The fear of silence is roughly speaking the fear of boredom. The fear of the cold harsh reality of who I am, that there’s all types of appalling stuff still going on in my head and my heart. And the fear that if I stop, then I might need to face up to some of it. That GOD might be speaking to me about some of it.

In the silence right now, all I can hear is the hum of the speakers (I told you they were cheap) and the noise of my fingers on the keyboard. And there’s fifty people living beside and above me and I can’t hear anything from them. And I’m not scared. And I’m not lonely. And I’m not bored.

It takes time, but the ‘tinnitus’ of the ‘musack’ and the ‘80s twaddle’ of my life slowly begins to die down. And I can hear my internal carotid pulsing as it angles past my middle ear. And slowly, following that, there rises the cacophony of my own soul. With the thousand images of who I think I am, and who I want to be, the movie-script ending. And the faces of all the people I love, like headshots in black and white. And all my fantasies and dreams. And all the patients I’ve ever treated and all the people I’ve watched die. And the history of GOD’s word and his people and his overpowering grace to me, a sinner.

And I’m not bored. I’m not scared. I’m alive.

There was a Paul Simon song, I believe there still is a Paul Simon song, if we’re talking tenses. Unlike ‘there was an old woman who lived in a shoe’, I presume she doesn’t live there any more, I presume she got benefits or DLA and moved out.

◆ **TASK 1**
From the passage on silence, copy the words from "The fear of silence" up to and including "about some of it.".
◆ **TASK 2**
Please sum up the passage on silence in two sentences.
◆ **TASK 3**
Pick up the passage on silence after its last sentence and keep writing.

◆ **DATA BLOCK**
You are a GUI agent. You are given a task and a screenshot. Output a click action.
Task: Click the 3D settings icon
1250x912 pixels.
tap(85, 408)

◆ **ANSWER SPACE 1**
The fear of silence is roughly speaking the fear of boredom. The fear of the cold harsh reality of who I am, that there’s all types of appalling stuff still going on in my head and my heart. And the fear that if I stop, then I might need to face up to some of it. That GOD might be speaking to me about some of it.

◆ **ANSWER SPACE 2**
The writer calls the fear of silence a fear of boredom and of facing the harsh reality of what is still going on in their head and heart, including what GOD might be saying about it. In the present silence, as the noise of life dies down, the writer hears their own soul, with its images of self, the faces of loved ones, patients and the dying, and GOD's grace, and feels not bored or scared but alive.

◆ **ANSWER SPACE 3**
Anyhow, the song goes:

‘I’m heading for a time of quiet, of peace without illusion
When I can lie down on my blanket
And release my fists at last’

Ice bergs off the south coast…

Occasionally I cycle out north from where I live at the bottom of Napier hill. Along a strand called west shore. I wear my helmet cause apparently it’s the law. And I suppose it’s probably a good idea. Though the one I bought is too small for my noggin (doesn’t that say something!) and when I smile or bite down it shifts up on my head. It gives my head a kind of mushroom appearance.
Off the point already. So I cycle out and I have the lagoon on one side and the pacific ocean on the other. Where the airport is used to be all water (which is not really reassuring). But there was ‘the quake’ in the thirties that leveled the whole place and raised the surrounding flat lands by about a couple of meters making all this new land.

There, cool photos of Napier before the quake when the hill was almost an island and where I am now was a crescent shaped sand bar surrounded by sea. I talk about the earthquake cause that’s what’s made this town famous. For those uninformed folk this town is famous. Apparently. I suppose it’s all relative…

The beach is pebbly and black. I suppose if it had a golden sand beach then Napier would really be the best place in the world and that would just be unfair on the rest of the world. But it’s a nice beach all the same and it’s got neat little world war two bunkers spread along it.

Though I’m not sure why. Even if Japan had achieved pacific dominance in the long term then I doubt they would have invaded. New Zealand is too small to be worth invading and it gives you know strategic position. It’s too darn hilly to try and occupy it. I suppose they could have just occupied the cities and all the kiwis would have lived out in the hills.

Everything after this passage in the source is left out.